** start of PAGE EXCERPT **

Single by Moana and the Moahunters

from the album Tahi
- Released: April 1991
- Genre: Dance; funk; hip hop;
- Length: 4:02
- Label: Southside
- Songwriters: Mina Ripia; Moana Maniapoto; Teremoana Rapley;
- Producers: Stuart Pearce; John Diamond;

Moana and the Moahunters singles chronology
| "Black Pearl" (1990) | "AEIOU" (1991) | "Peace, Love and Family" / "Kua Makona" (1993) |

= AEIOU (Moana and the Moahunters song) =

"AEIOU" - sometimes subtitled "Akona Te Reo" ["learn the (Māori) language"] - is a song by New Zealand musical group Moana and the Moahunters, released in April 1991 through Southside Records as the second single from their debut album Tahi (1993).

== Development and composition ==
While the song is sometimes solely credited to group member Mina Ripia, group leader Moana Maniapoto has alternatively commented that it was written by the entire group, with herself and Teremoana Rapley contributing verses around Ripia's original radio jingle chorus. Maniapoto has described the song's purpose as "blatant propaganda" and a "call to action," to both enforce the proper pronunciation of Māori vowels into the minds of Pākeha and encourage Māori youth to join the Māori language revival and learn te reo Māori. Its message has also been interpreted as a broader one aimed at all races to "get back to your roots."

** end of PAGE EXCERPT **

**WRITTEN TASK:** Please write out the whole article on the song "AEIOU" word for word.

** start of DATA ENTRIES **

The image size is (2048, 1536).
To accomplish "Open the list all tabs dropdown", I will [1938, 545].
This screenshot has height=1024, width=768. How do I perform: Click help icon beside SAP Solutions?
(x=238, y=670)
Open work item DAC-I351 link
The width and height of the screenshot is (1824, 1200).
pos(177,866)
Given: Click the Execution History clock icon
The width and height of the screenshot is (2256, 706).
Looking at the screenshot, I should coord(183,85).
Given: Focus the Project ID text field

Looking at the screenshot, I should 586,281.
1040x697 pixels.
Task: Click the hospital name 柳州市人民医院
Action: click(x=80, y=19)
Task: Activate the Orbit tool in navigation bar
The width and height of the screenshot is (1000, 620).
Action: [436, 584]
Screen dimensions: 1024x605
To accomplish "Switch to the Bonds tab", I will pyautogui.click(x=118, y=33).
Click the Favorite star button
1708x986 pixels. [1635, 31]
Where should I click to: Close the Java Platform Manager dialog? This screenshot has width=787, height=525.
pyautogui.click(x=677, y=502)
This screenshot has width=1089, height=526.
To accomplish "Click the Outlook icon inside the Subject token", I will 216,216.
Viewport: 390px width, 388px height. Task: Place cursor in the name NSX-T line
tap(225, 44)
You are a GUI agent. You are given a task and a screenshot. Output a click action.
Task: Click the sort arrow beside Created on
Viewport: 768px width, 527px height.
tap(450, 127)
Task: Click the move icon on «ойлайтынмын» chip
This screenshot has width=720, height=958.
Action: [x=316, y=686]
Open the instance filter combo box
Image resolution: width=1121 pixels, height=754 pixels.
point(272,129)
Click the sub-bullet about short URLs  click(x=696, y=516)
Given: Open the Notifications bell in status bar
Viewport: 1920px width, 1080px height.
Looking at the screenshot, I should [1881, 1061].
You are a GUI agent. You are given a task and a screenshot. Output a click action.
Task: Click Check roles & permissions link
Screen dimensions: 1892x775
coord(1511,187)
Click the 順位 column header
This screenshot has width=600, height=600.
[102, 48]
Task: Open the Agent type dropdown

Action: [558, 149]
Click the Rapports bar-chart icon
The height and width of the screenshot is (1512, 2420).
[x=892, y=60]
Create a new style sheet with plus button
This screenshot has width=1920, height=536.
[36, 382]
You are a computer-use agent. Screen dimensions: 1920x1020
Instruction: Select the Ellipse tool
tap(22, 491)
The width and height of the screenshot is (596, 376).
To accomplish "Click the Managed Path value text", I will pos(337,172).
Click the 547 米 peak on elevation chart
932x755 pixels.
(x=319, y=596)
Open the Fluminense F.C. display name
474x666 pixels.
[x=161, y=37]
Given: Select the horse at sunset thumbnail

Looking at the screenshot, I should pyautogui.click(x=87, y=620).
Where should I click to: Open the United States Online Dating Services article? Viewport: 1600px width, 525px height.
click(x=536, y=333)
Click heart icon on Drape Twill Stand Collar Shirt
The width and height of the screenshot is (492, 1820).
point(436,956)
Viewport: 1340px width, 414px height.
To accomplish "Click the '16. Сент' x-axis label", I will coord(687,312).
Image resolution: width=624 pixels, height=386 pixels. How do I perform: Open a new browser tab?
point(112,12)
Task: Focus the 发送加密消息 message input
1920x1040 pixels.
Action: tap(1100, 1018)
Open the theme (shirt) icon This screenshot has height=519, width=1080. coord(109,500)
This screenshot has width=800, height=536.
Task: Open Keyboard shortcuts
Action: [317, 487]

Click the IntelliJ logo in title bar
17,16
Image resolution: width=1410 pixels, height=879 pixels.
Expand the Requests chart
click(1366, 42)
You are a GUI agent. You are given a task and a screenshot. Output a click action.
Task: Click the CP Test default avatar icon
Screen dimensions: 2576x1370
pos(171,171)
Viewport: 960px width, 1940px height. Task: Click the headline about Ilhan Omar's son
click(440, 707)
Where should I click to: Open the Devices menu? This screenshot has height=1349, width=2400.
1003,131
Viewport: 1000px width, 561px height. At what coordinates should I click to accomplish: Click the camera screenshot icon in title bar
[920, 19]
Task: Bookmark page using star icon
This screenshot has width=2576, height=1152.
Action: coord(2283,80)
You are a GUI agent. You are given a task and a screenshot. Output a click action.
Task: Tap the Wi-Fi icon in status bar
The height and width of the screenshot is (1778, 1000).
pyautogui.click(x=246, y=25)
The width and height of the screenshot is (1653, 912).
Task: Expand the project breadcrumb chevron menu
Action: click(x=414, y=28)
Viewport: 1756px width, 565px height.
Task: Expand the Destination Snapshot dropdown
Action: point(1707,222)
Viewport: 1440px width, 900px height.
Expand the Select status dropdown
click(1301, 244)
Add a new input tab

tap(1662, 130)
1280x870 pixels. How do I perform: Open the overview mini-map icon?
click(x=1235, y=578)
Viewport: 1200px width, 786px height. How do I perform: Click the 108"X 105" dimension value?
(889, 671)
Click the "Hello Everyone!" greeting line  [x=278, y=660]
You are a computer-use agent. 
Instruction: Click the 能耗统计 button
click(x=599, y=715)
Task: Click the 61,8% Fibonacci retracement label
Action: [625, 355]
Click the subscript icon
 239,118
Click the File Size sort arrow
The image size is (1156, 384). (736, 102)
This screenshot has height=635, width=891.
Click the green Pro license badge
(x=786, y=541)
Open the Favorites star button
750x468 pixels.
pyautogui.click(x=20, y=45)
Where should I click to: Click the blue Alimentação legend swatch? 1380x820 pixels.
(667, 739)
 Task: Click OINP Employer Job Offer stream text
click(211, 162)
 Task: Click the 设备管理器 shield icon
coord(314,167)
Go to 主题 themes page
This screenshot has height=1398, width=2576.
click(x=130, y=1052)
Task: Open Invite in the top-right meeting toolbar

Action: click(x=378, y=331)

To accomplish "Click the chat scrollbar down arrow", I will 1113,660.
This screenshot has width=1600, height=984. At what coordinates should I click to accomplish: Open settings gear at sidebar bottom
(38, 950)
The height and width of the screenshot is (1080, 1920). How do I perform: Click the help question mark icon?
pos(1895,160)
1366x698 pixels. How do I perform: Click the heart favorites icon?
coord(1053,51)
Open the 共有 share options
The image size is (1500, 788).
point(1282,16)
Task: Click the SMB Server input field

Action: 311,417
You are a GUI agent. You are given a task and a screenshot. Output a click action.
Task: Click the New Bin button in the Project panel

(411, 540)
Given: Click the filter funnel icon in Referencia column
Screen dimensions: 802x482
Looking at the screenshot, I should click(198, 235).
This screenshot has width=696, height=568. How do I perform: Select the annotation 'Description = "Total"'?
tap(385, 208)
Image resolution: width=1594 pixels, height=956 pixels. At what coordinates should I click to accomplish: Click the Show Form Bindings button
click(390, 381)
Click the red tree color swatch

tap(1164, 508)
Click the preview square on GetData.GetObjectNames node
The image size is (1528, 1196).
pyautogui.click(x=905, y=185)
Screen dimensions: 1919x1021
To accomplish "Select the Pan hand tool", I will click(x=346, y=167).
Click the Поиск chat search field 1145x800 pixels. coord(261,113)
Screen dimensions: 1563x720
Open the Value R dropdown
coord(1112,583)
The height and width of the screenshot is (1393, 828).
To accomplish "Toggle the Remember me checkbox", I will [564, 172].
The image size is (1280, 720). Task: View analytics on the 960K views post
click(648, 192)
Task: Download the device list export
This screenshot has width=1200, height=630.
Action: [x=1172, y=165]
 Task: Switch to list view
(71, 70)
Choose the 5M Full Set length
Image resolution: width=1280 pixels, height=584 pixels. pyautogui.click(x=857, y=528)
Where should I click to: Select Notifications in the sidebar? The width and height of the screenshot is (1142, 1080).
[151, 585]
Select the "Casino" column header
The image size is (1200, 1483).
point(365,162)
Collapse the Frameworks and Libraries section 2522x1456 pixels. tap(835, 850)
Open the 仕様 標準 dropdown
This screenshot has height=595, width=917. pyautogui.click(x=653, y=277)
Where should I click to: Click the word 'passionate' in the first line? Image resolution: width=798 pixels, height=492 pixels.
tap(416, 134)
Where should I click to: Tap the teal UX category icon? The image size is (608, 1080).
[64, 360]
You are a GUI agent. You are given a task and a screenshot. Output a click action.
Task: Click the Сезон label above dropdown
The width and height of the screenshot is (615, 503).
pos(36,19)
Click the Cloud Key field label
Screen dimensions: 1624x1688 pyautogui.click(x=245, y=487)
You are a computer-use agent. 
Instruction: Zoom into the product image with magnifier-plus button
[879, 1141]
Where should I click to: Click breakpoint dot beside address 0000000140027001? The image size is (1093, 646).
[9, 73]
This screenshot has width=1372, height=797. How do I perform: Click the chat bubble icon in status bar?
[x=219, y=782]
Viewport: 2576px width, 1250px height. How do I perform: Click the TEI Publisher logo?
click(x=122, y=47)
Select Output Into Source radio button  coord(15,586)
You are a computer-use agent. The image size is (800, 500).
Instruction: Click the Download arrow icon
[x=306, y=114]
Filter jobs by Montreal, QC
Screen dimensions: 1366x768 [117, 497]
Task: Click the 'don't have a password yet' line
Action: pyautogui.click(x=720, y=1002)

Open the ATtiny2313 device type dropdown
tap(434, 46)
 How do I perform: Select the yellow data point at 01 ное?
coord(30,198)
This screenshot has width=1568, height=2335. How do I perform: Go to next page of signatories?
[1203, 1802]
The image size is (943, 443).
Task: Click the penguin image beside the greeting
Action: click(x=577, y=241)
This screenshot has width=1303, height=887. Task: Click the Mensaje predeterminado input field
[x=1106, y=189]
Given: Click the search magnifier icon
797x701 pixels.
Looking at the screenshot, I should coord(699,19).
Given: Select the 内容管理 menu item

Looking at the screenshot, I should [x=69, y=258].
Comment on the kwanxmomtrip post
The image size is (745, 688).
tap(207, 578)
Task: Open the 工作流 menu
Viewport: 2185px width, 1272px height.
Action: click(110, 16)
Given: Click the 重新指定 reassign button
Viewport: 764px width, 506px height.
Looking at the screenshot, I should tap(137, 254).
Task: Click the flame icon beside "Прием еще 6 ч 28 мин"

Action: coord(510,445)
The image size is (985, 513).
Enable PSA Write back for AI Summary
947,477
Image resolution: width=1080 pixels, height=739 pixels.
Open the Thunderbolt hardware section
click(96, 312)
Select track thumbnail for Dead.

** end of DATA ENTRIES **

**EXPECTED ANSWER:**
Single by Moana and the Moahunters

from the album Tahi
- Released: April 1991
- Genre: Dance; funk; hip hop;
- Length: 4:02
- Label: Southside
- Songwriters: Mina Ripia; Moana Maniapoto; Teremoana Rapley;
- Producers: Stuart Pearce; John Diamond;

Moana and the Moahunters singles chronology
| "Black Pearl" (1990) | "AEIOU" (1991) | "Peace, Love and Family" / "Kua Makona" (1993) |

= AEIOU (Moana and the Moahunters song) =

"AEIOU" - sometimes subtitled "Akona Te Reo" ["learn the (Māori) language"] - is a song by New Zealand musical group Moana and the Moahunters, released in April 1991 through Southside Records as the second single from their debut album Tahi (1993).

== Development and composition ==
While the song is sometimes solely credited to group member Mina Ripia, group leader Moana Maniapoto has alternatively commented that it was written by the entire group, with herself and Teremoana Rapley contributing verses around Ripia's original radio jingle chorus. Maniapoto has described the song's purpose as "blatant propaganda" and a "call to action," to both enforce the proper pronunciation of Māori vowels into the minds of Pākeha and encourage Māori youth to join the Māori language revival and learn te reo Māori. Its message has also been interpreted as a broader one aimed at all races to "get back to your roots."